As Diderot examines the relationships of men and women, master and servant, novelist and reader, and of whoever “wrote up there” to those whose lives are written, the major themes become interrelated and multifaceted. These relationships are all in a state of flux and ambiguity, and truth, if it be arrived at all, is found through the examination and tension of opposites. Master and servant may seem to be a constant, but Jacques and his master have a unique relationship, and just after the innkeeper’s wife settles their quarrel forever, the master observes to the Marquis des Arcis that Jacques is his master rather than the opposite. Actually, they are interdependent, but when Jacques refers to Oliver Cromwell and the death of Charles I and is about to continue with what people in France are saying now, the master abruptly changes the subject.
The novel’s structure reflects another major theme: the nature of the novel itself. Parallels are constantly implied between the novelist’s writing and whoever is writing what is written “up there.” In its loose, episodic structure, with its narrator’s interruptions, and in its satiric tone, Jacques the Fatalist and His Master resembles Laurence Sterne’s The Life and Opinions of Tristram Shandy, Gent. (1759-1767). Sterne and Diderot met and then corresponded, and at the end of his novel, Diderot introduced a passage that he said was taken word-for-word from Sterne’s novel, leaving gracefully and humorously open who found it first.

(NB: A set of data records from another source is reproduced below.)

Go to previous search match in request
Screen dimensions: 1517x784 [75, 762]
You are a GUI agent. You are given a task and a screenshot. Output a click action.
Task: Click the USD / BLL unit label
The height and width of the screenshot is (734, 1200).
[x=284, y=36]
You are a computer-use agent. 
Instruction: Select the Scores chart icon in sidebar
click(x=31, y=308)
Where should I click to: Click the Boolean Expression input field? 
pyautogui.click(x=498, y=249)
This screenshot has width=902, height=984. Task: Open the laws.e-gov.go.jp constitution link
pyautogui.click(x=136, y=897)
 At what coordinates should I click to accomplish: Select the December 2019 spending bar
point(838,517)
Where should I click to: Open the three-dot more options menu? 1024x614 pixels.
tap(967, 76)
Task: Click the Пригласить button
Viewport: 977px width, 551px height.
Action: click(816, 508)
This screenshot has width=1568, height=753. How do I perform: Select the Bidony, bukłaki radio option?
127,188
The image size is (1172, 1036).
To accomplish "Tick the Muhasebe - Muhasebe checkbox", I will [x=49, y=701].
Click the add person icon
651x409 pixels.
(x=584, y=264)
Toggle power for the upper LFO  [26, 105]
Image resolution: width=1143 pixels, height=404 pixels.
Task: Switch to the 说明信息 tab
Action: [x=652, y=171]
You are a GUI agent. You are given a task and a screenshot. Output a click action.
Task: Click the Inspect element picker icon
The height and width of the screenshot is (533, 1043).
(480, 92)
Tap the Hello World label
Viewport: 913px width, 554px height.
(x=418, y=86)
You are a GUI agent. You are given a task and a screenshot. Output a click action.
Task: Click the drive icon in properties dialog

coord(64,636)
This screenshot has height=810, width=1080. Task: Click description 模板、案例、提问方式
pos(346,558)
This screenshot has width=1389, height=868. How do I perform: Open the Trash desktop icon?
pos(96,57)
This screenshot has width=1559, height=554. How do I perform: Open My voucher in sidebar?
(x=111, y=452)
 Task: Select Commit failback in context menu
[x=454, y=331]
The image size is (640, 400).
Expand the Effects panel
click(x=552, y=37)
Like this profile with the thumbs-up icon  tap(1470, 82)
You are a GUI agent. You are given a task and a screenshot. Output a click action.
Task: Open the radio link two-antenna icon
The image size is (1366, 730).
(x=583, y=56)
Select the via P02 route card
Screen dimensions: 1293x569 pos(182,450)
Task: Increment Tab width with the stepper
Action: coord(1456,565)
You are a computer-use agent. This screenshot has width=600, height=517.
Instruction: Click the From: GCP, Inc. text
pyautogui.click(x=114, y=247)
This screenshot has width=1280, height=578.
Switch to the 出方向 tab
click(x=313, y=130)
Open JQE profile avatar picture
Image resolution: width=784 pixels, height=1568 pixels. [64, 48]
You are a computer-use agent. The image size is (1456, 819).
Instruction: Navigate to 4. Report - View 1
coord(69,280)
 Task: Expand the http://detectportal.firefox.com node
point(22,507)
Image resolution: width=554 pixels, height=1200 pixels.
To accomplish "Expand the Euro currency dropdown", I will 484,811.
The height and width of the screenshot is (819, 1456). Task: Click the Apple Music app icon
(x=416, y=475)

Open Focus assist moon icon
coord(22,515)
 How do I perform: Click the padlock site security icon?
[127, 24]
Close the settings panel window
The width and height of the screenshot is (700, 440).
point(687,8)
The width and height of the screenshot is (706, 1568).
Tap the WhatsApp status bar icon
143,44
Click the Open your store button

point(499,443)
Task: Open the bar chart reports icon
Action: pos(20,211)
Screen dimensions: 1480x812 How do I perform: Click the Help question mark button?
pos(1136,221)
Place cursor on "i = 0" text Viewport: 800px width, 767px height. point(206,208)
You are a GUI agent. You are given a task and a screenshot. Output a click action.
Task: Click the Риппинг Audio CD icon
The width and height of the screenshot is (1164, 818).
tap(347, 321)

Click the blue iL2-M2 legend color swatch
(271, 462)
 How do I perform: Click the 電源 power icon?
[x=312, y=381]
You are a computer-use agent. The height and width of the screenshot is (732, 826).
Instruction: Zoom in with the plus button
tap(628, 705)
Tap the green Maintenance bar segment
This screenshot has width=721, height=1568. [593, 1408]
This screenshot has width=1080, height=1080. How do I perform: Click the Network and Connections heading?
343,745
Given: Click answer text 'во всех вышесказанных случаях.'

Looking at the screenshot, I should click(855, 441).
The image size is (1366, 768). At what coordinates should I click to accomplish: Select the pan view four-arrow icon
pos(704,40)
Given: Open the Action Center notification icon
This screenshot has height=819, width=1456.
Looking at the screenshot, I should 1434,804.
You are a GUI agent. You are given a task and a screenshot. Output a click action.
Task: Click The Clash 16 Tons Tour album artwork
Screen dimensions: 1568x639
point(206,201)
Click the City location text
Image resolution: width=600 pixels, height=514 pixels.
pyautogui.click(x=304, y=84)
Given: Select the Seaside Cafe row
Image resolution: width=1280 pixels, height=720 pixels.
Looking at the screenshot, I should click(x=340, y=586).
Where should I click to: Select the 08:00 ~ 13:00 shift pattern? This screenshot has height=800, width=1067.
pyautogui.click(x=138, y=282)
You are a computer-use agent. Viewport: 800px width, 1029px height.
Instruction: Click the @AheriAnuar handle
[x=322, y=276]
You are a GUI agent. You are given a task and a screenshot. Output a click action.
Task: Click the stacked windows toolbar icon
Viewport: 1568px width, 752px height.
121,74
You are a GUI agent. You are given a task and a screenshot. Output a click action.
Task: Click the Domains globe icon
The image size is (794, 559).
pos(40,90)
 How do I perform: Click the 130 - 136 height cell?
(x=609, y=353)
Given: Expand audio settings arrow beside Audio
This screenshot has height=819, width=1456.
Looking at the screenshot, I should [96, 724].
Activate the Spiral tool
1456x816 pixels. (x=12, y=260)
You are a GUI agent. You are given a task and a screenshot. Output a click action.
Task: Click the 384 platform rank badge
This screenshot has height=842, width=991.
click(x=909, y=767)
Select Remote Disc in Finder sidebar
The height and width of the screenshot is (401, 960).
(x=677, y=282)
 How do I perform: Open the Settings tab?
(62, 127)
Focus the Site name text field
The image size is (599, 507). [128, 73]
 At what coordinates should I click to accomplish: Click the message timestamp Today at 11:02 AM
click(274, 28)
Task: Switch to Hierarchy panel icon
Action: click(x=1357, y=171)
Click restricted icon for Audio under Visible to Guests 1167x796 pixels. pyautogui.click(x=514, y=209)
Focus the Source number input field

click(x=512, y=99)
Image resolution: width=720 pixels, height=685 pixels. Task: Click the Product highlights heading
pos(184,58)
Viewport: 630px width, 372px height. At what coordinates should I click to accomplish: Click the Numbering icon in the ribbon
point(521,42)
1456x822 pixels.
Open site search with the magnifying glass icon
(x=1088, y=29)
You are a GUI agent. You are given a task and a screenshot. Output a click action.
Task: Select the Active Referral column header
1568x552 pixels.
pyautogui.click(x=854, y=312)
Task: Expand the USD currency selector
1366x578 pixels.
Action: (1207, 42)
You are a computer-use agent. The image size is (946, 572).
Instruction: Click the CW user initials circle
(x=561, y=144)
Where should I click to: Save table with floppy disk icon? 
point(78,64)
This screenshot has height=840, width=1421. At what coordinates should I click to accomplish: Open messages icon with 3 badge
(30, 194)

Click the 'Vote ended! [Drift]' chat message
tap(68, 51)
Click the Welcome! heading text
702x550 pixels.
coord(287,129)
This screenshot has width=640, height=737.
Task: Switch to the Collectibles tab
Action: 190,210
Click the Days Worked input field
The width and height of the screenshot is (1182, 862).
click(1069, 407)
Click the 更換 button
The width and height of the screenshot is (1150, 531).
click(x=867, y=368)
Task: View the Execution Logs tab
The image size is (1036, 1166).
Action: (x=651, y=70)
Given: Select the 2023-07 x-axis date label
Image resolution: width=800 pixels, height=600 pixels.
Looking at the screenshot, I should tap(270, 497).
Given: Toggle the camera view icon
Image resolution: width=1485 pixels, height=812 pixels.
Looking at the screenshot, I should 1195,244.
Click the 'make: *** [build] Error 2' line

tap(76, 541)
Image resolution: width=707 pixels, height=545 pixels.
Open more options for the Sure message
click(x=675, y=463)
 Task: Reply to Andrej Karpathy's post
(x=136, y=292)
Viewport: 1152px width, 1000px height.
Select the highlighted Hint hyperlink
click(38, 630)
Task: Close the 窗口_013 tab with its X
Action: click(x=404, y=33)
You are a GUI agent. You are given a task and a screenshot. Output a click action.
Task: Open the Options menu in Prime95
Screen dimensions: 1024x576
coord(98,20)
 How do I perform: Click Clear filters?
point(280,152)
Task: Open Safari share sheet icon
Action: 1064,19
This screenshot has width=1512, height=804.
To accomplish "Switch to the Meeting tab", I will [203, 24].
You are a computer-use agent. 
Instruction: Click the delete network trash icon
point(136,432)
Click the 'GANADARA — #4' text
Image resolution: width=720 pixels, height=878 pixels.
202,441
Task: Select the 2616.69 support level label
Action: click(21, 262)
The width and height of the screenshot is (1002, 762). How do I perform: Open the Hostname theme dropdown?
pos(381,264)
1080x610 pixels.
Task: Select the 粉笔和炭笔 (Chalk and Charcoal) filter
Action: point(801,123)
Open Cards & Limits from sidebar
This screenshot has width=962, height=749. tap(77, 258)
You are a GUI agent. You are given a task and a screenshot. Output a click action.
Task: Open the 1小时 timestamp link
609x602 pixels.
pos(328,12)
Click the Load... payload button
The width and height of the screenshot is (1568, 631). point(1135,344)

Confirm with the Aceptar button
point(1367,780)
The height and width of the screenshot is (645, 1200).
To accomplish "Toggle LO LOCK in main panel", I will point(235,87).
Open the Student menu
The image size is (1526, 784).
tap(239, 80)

Much has been written about Diderot’s possible plagiarism, but imitation was an accepted eighteenth century literary device, and Diderot’s novel is quite different from Sterne’s.
Diderot’s narrator at one point insists that he is writing a true story and not fiction, which is why the story is not written as a novel should be. At another, he observes that “the person who takes what I write for the truth might perhaps be less wrong than the person who takes it for a fiction.” The truth, Diderot may be saying, as far as people can know the truth of anything, may be that all things need to be called into question.